[Raw rows]
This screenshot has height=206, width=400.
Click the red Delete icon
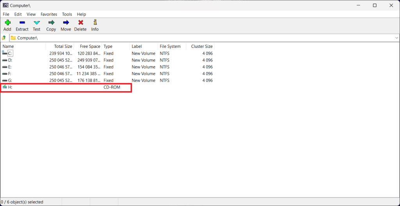(80, 23)
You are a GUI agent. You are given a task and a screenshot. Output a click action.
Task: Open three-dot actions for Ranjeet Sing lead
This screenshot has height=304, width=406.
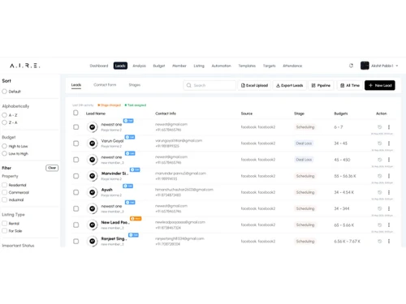coord(389,241)
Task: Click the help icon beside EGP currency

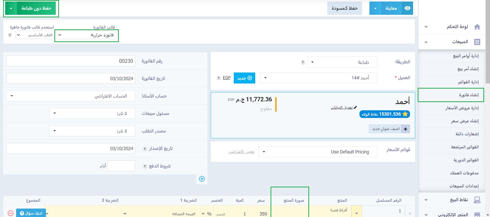Action: coord(219,78)
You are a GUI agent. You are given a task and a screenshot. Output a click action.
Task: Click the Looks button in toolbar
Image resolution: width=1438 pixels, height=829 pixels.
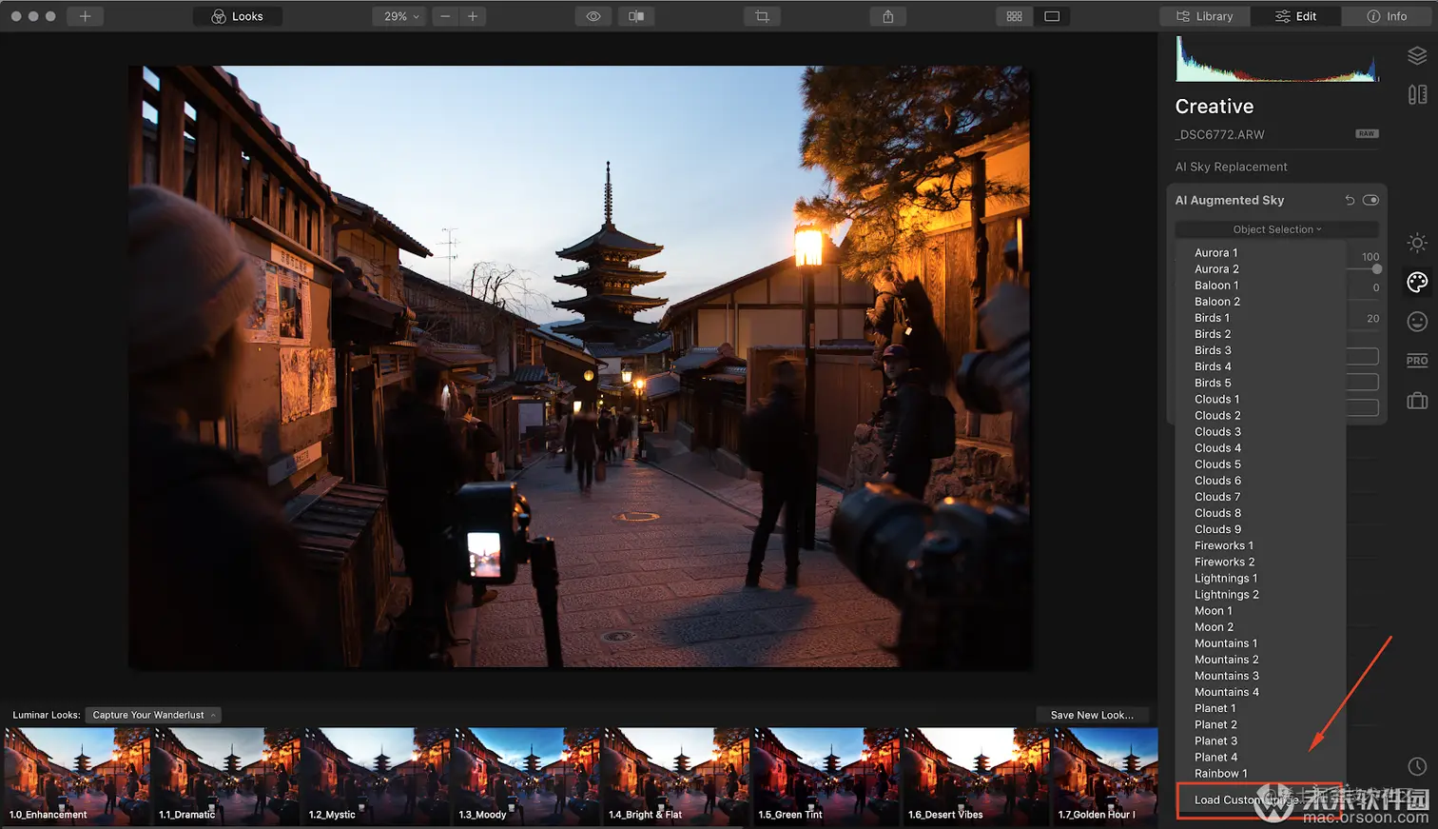[238, 16]
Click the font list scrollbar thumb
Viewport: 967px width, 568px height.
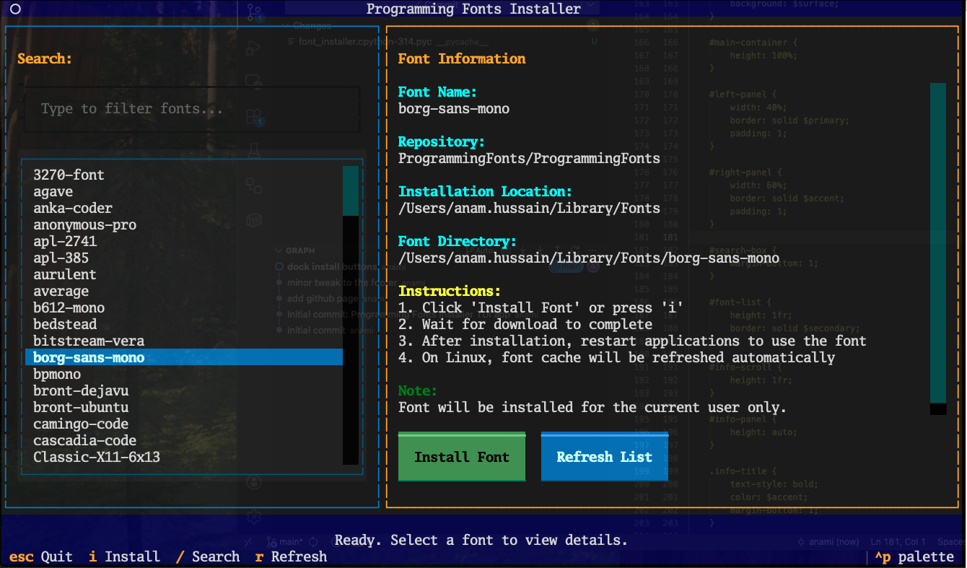pos(351,191)
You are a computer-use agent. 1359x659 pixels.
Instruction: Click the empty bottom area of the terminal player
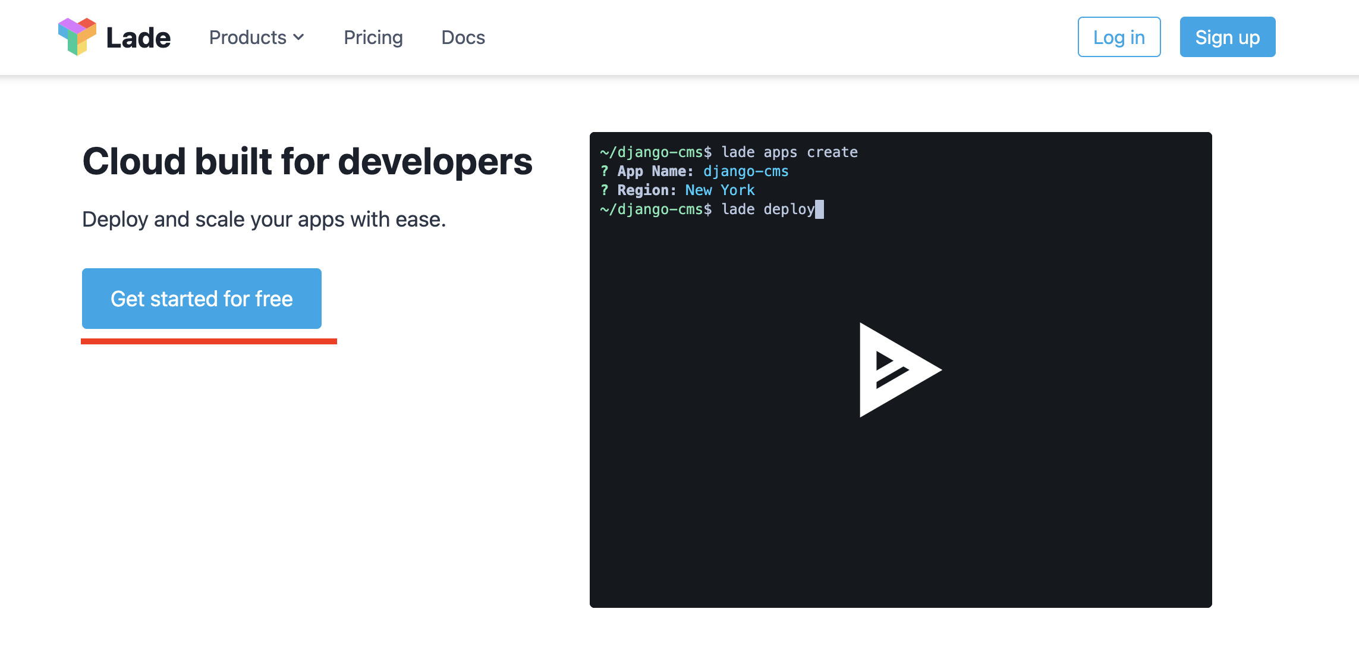tap(899, 535)
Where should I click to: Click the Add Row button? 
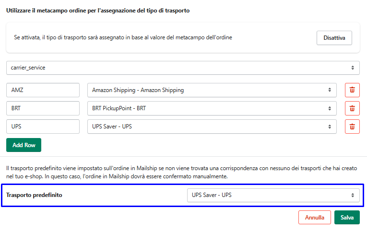pos(24,145)
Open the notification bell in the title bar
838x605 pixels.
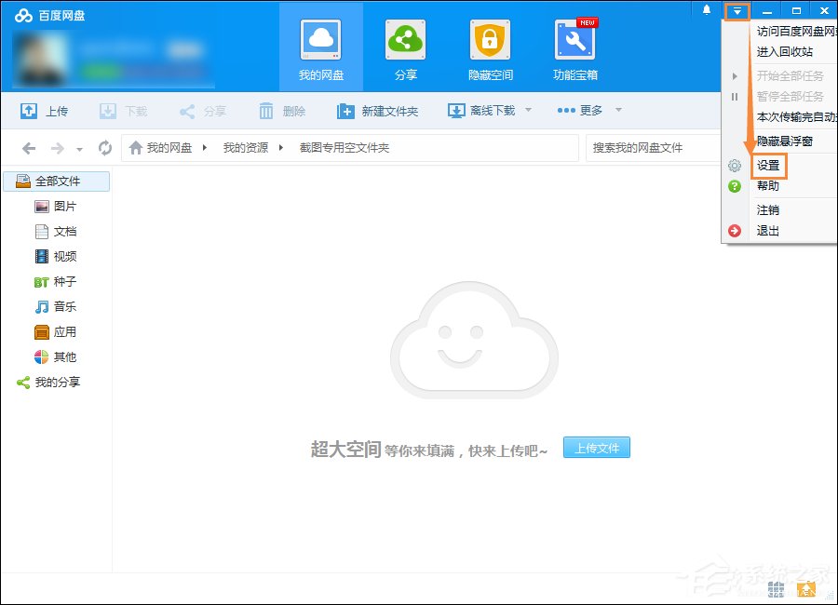706,11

WRITTEN PROBLEM:
Put every line from the one containing "Click the font list scrollbar thumb" through the end of the rows, inclusive, into a Markdown table with the columns No. and Line. Skip blank lines and leave the pictures out.

RESULT OF THE TASK:
| No. | Line |
|---|---|
| 1 | Click the font list scrollbar thumb |
| 2 | Viewport: 967px width, 568px height. |
| 3 | pos(351,191) |
| 4 | You are a computer-use agent. 1359x659 pixels. |
| 5 | Instruction: Click the empty bottom area of the terminal player |
| 6 | tap(899, 535) |
| 7 | Where should I click to: Click the Add Row button?  |
| 8 | pos(24,145) |
| 9 | Open the notification bell in the title bar |
| 10 | 838x605 pixels. |
| 11 | 706,11 |